# GRU model for sentiment analysis

## model development

In [1]:
from tensorflow.keras.datasets import imdb
from tensorflow.keras.preprocessing.sequence import pad_sequences
from tensorflow.keras import layers, models
from tensorflow.keras.callbacks import ModelCheckpoint, EarlyStopping

In [None]:
# Load the IMDb dataset

max_words = 20000  # Consider the top 10,000 most frequent words
max_len = 200  # Pad sequences to a maximum length of 200 words

(X_train, y_train), (X_test, y_test) = imdb.load_data(num_words=max_words)

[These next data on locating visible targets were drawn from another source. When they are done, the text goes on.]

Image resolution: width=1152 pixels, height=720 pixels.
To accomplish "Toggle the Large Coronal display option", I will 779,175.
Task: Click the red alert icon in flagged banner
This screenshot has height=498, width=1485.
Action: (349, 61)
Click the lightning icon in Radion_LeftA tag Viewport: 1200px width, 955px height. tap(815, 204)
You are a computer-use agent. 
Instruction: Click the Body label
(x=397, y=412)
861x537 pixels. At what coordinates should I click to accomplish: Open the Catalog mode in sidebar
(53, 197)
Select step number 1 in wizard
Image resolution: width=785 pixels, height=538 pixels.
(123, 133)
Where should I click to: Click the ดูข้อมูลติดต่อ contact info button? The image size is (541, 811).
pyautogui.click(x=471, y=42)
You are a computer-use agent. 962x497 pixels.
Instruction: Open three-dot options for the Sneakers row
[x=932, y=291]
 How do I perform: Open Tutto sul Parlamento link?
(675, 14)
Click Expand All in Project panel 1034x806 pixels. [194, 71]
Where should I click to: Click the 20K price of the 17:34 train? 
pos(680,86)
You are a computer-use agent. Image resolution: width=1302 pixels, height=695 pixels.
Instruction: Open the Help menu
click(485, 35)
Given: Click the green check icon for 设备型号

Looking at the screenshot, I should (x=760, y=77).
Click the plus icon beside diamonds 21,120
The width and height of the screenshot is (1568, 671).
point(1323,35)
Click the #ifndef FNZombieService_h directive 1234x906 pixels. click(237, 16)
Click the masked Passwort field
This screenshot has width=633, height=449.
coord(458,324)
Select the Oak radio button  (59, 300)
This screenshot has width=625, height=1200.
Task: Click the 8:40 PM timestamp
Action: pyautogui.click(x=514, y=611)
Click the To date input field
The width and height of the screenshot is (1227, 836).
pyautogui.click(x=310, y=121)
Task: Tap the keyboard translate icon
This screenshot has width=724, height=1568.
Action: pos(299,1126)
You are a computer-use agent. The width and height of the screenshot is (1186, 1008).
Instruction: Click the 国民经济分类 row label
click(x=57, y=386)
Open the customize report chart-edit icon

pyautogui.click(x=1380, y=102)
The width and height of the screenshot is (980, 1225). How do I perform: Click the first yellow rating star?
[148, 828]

# Pad sequences to ensure all inputs are of the same length

X_train = pad_sequences(X_train, maxlen=max_len)
X_test = pad_sequences(X_test, maxlen=max_len)

In [None]:
def build_gru_model():
    model = models.Sequential()
    model.add(layers.Embedding(input_dim=max_words, output_dim=128, input_length=max_len))
    model.add(layers.GRU(128, return_sequences=True))
    model.add(layers.Dropout(0.2))
    model.add(layers.GRU(64, return_sequences=True))
    model.add(layers.Dropout(0.2))
    model.add(layers.GRU(32, return_sequences=True))
    model.add(layers.Dropout(0.2))
    model.add(layers.GRU(16, return_sequences=True))
    model.add(layers.Dropout(0.2))
    model.add(layers.GRU(8, return_sequences=True))
    model.add(layers.Dropout(0.2))
    model.add(layers.GRU(4, return_sequences=False))
    model.add(layers.Dense(1, activation='sigmoid'))
    
    model.compile(optimizer='adam', loss='binary_crossentropy', metrics=['accuracy'])
    
    return model

gru_model = build_gru_model()

In [None]:
# Define the ModelCheckpoint callback to save the best model

checkpoint_callback = ModelCheckpoint(
    filepath='models/gru_model_sa.keras',
    monitor='val_loss',
    save_best_only=True,
    mode='min',
    verbose=1
)

# Define early stopping callback

early_stopping = EarlyStopping(monitor='val_loss', patience=2, restore_best_weights=True)

In [None]:
# Train the GRU model

history_gru = gru_model.fit(
    X_train, y_train,
    epochs=10,
    batch_size=64,
    validation_data=(X_test, y_test),
    callbacks=[checkpoint_callback, early_stopping],
    verbose=1
)

In [None]:
# Evaluate the GRU model

gru_loss, gru_accuracy = gru_model.evaluate(X_test, y_test, verbose=1)
print(f"GRU Model Accuracy: {gru_accuracy * 100:.2f}%")

## model utilization

In [4]:
# load the saved model

from tensorflow.keras.preprocessing.sequence import pad_sequences
from tensorflow.keras.datasets import imdb
from tensorflow.keras.models import load_model

best_gru_model = load_model('models/gru_model_sa.keras')

In [None]:
word_index = imdb.get_word_index()

def preprocess_query(query, max_len=300):
    words = query.lower().split()
    query_indices = [word_index.get(word, 2) for word in words]
    padded_query = pad_sequences([query_indices], maxlen=max_len)
    return padded_query

In [None]:
def predict_sentiment(query):
    preprocessed_query = preprocess_query(query)
    prediction = best_gru_model.predict(preprocessed_query)
    sentiment = "POSITIVE" if prediction[0][0] > 0.5 else "NEGATIVE"
    return sentiment, prediction[0][0]

custom_queries = [
    "I loved this movie, it was fantastic!",
    "This movie was terrible and boring.",
    "The plot was interesting but the acting was bad."
]

for query in custom_queries:
    sentiment, confidence = predict_sentiment(query)
    print(f"Query: {query}")
    print(f"Sentiment: {sentiment}, Confidence: {confidence:.4f}")
    print("-------------------------")